Aumentava cada vez mais a resistência dos posseiros de Presidente Epitácio. Quando a jagunçada vinha com a conversa da tal porcentagem cobrada sobre a produção de cada família pelo fazendeiro José Gonçalves da Conceição, Zé Dico, ninguém queria dever nada a ninguém. Paulo Kuriaki, sua mulher Júlia e cinco filhos receberam a visita de Zé Mineiro, bandido procurado pela polícia de Mato Grosso, mas contratado por Zé Dico.

Paulo Kuriaki, sua mulher Júlia e cinco filhos receberam a visita de Zé Mineiro, bandido procurado pela polícia de Mato Grosso, mas contratado por Zé Dico. Primeiro a defender os posseiros contra o confisco de produtos a mando do fazendeiro, Kuriaki conseguia impedir que aquele jagunço lhe tomasse a criação de porcos. “Eu volto aqui”, prometia-lhe Zé Mineiro, enraivecido. Dois filhos de Kuriaki, José Carlos, 14, e Armando, 17, eram agricultores.

Na Delegacia Regional de Polícia de Presidente Prudente, Zé Dico chegou a ser indiciado em inquérito por constrangimento ilegal. No entanto, era intocável. Enquanto isso, em 1967 Gauchão seria acusado de “atividades contra-revolucionárias”.

A essa altura o jornalista Edmur Péricles Camargo, o Gauchão já estava na região, onde conversava com gente simples e observava atentamente o movimento na Fazenda Bandeirantes. Vinha de experiências anteriores, pois agitara os canavieiros na “Revolta de Porecatu”, norte do Paraná, durante o enfrentamento com a polícia daquele estado, entre 1951 e 1953. Desinformado, até 1967 o DOPS do Paraná nunca soubera quem ele era.

Força Pública chega à Fazenda Bandeirantes

Quase sessenta anos se passam daquele episódio. Com raríssimas exceções, Presidente Epitácio desconhece quem era Gauchão, porque agia daquela maneira e a razão desse apelido. O matador de Zé Dico era paulista da capital, onde militava no Partido Comunista Brasileiro (PCB). Participaria de um capítulo histórico na luta pela reforma agrária no Brasil, marcado por choques armados e cidades ocupadas. Era o teste de fogo para futuras ações da Aliança Libertadora Nacional (ALN), liderada por Carlos Marighela. (Leia no final do texto a ficha de Gauchão, segundo o DOPS paulista).
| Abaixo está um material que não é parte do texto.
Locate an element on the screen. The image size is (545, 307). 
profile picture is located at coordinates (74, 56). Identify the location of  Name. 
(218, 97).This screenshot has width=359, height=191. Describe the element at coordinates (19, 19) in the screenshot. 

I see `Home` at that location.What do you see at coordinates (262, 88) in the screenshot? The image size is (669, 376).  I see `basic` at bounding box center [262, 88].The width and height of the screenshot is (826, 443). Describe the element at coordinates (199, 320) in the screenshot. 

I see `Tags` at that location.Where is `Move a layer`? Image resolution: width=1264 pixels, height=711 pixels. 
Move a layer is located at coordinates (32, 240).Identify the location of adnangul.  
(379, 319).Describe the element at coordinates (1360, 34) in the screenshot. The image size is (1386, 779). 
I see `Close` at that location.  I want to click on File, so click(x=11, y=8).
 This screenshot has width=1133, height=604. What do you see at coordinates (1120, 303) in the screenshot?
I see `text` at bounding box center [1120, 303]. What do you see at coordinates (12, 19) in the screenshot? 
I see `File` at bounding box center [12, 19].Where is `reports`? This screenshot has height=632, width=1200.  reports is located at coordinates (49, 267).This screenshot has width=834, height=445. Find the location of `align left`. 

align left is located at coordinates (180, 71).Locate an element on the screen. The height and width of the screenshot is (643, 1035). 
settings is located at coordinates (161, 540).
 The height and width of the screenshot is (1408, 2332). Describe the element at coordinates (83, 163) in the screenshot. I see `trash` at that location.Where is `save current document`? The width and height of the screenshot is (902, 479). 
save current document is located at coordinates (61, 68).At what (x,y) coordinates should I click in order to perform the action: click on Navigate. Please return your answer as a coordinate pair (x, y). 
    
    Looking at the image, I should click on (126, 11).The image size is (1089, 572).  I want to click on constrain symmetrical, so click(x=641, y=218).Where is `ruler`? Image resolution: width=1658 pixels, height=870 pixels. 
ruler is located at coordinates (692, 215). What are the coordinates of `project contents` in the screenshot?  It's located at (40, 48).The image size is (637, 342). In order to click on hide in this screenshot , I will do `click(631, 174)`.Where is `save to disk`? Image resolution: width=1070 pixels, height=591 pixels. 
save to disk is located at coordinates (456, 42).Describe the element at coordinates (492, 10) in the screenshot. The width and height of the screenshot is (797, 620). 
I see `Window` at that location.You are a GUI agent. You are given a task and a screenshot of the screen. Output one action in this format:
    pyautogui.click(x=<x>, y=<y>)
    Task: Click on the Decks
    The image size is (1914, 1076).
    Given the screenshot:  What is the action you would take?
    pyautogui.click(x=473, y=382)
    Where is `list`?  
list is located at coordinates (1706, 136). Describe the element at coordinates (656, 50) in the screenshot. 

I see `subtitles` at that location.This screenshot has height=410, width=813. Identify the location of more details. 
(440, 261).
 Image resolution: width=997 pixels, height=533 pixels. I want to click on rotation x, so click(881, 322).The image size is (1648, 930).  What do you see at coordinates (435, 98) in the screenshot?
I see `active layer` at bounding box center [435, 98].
Provavelmente, Gauchão tenha articulado com Kuriaki, autor do primeiro enfrentamento ao pelotão de jagunços de Zé Dico. Há um vazio nessa parte da história, um assunto que a própria cidade de Presidente Epitácio desprezaria ao longo dos anos, sem examinar o seu real valor para compreender o período turbulento vivido pelo País.

Ao ligar o motor do bote para escapar do cerco dos jagunços, em 11 de junho de 1967, Kuriaki era atingido por um tiro fatal de rifle. Vieram outros tiros, todos disparados por Zé Mineiro. Paulo e Armando, filhos de Kuriaki, morriam na hora. Julia, a mulher, era atingida de raspão.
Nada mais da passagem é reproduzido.